We describe the first case of S. schleiferi chronic osteomyelitis in an immunocompetent adolescent. Our patient met the criteria for chronic osteomyelitis from the incomplete treatment of acute osteomyelitis. The uncommon pathogen S. schleiferi was after canine exposure and may be emerging in human infections. Thus far, data on the pathogenesis and virulence of S. schleiferi in various human conditions including osteomyelitis are sparse. Treatment strategies for S. schleiferi chronic osteomyelitis included prolonged antimicrobial treatment and a multidisciplinary approach, similar to the guidelines for S. aureus osteomyelitis. Healthcare providers need to be familiar with the increase of uncommon microorganisms such as S. schleiferi and their antibiogram when involving prolonged antimicrobial treatment and the potential risk of antibiotic resistance. Despite the immediate recovery we are reporting, prolonged follow-up will enhance our understanding and knowledge of this microorganism due to the high relapse rate of chronic osteomyelitis.

6. Limitations

We report a single case highlighting the identification of an uncommon pathogen in a known medical condition.
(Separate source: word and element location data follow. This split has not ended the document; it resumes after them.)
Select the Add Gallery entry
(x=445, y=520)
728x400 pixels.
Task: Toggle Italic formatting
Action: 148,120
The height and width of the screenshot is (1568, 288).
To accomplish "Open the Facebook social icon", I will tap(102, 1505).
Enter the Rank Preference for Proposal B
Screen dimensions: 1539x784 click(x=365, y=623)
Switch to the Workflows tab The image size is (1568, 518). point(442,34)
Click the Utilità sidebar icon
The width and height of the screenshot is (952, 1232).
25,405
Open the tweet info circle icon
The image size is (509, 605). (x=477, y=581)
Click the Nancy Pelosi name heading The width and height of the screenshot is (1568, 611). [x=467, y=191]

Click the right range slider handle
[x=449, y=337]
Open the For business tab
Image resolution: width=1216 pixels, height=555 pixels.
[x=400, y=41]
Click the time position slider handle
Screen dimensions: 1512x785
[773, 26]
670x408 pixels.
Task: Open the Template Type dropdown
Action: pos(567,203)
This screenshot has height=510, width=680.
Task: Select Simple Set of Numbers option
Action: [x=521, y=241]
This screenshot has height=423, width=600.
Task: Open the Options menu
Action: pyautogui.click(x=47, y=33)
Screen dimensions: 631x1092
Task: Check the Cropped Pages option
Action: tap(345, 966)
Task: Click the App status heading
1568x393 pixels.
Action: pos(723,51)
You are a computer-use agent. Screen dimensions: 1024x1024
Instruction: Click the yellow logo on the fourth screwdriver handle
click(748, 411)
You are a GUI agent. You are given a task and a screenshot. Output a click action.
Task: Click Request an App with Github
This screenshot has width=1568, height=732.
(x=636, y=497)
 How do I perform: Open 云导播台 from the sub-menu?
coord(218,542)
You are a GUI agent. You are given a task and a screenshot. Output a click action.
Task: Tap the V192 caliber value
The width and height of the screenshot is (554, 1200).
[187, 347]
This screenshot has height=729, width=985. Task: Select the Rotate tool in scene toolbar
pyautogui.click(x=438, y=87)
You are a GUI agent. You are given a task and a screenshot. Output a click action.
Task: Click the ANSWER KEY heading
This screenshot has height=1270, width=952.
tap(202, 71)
This descriptive study was a retrospective review of electronic medical record notes written by physicians in training and specialists, laboratory findings, and imaging studies. Our conclusions were inferred. More data regarding S. schleiferi as a pathogen in humans are needed.

Data Availability

All data supporting this report are included in this report.

Consent was obtained and filed with our Institutional Review Board.

Conflicts of Interest

The authors declare that there are no conflicts of interest.

Authors’ Contributions

MCRH and JID took care of the patient and wrote and edited the manuscript. MS took care of the patient, conceptualized and designed the study, and wrote and edited the manuscript. EF took care of the patient and wrote and edited the manuscript. LQL conceptualized and designed the study, analysed and interpreted the data, and wrote, edited, submitted, and revised the manuscript.

Acknowledgments

The authors would like to thank Dr. Tofura Ullah for her assistance in preparing the figures.